## EXERCISE PROMPT
Beginning at the line that holds "The image size" and continuing to the last line of the data below, transcribe every line word for word, without pictures.

## RECORDS SHOWN
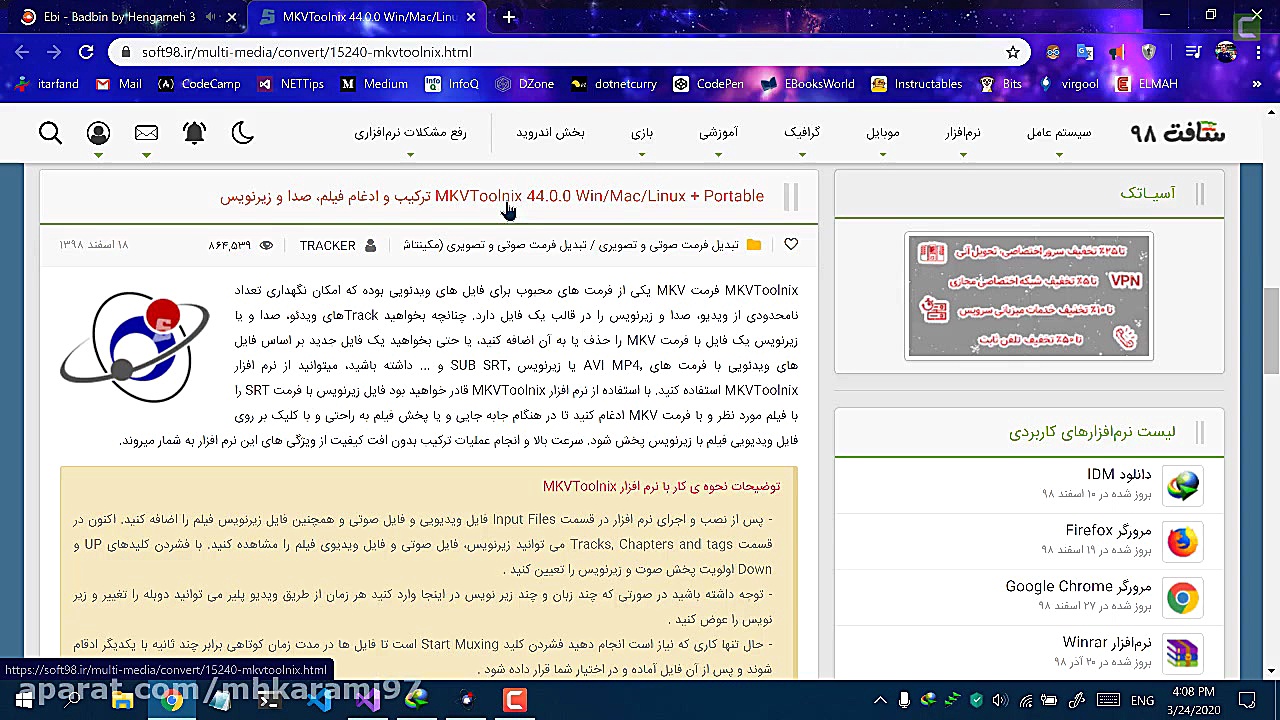Open the notifications bell icon
The width and height of the screenshot is (1280, 720).
click(x=194, y=132)
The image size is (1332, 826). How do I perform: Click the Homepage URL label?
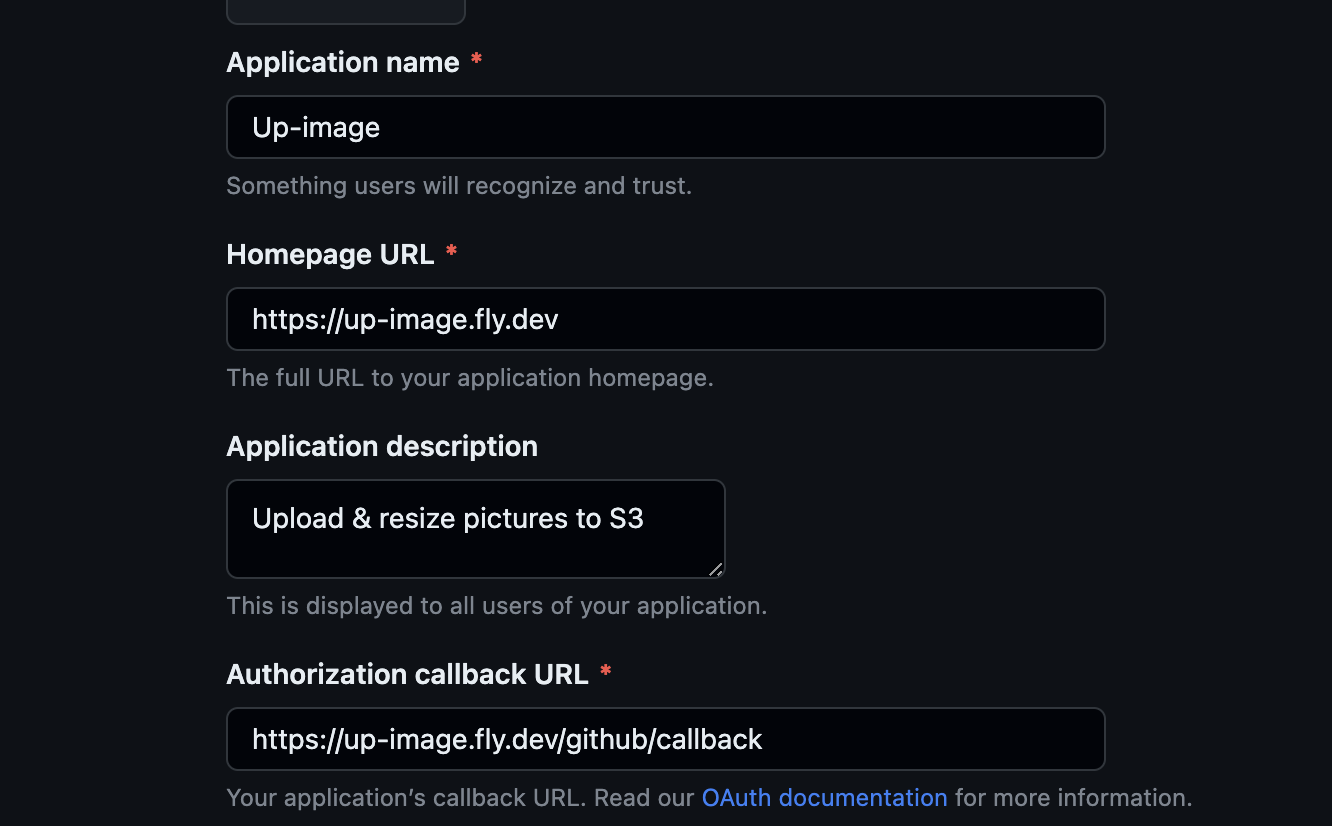(x=331, y=254)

## ANSWER FOR THE TASK
The image size is (1332, 826). How do I perform: Click the Homepage URL label?
(x=331, y=254)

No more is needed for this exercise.